> Work to complete:
**1)** In the Terry Hall essay below, how many years has the writer gone without flying?
**2)** Pick up the Terry Hall essay below after its last sentence and carry it forward.

> Source extract:

——

Terry Hall opened me a door on the wonder of being alive

Mike Scialom
5 min readDec 22, 2022

So I woke up at 4am, drove to the ferry with my eldest daughter Emily and Tilly the border collie, and got to Harwich at 7.30am to drive on to the boat sailing to the Netherlands.

The ferry awaits at Harwich port for the trip to Hoek van Holland. Pictures: Mike Scialom

You have to go through these huge doors (the bow literally parts in two, each door is at least 20metres high) to get into the hold, and as I waited in the queue to drive on to the ship’s car decks I stared at these huge white doors — and experienced deep, deep resistance. It’s a not-unfamiliar feeling: I don’t want to go through doors that lead into a travel experience I’m not in control of. This same feeling has prevented me from flying for the last 25 years. Going through the door of an aircraft has become impossible for me. I never much liked flying: the anxiety of getting on a plane troubles me for weeks in advance and, sadly, that includes what happens when I arrive at my destination, because I know I’ll have to fly back. The only time I enjoyed flying was a one-way trip from Kathmandu to Patna in an old twin propellor Dakota left over from WW2: the views of the Himalayas were so stupendous it entirely made me forget I was in an aircraft.

Anyways, over the years I’ve persuaded myself — and attempted to persuade others — that this no-fly rule is an environmental stance I’ve taken. Now, you can’t fool yourself forever, but I was obviously trying, and I would have carried on with this default narrative but for two reasons.

——

> Supplied data:
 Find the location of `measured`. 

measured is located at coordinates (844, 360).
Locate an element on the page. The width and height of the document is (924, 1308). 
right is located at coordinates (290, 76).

——

> Task-by-task outputs:
**1)** 25 years.

**2)**
Firstly, Tilly. Dogs are very intuitive and truthful — especially border collies — and that obliges me to be more intuitive and truthful.

Tilly on the ferry, waiting to cross the open sea

Secondly, Terry Hall of The Specials died this week. I didn’t know much about his life, or the band, though I loved their two-tone musical and political stance — edgy, not preachy, always on point about the interconnectedness of multi-cultural Britain. Terry Hall was my sort of age, The Specials were great but I knew very little about them, and it was interesting to read, in among the tributes, that he was bipolar.

I also had no idea, until reading about his life, that he had been abused as a child. When he was 12, he was abducted and delivered to a pedophile ring in France, it sounded like the worst nightmare. Reading that triggered a muchly forgotten memory. I was 11 when such a fate came to claim me.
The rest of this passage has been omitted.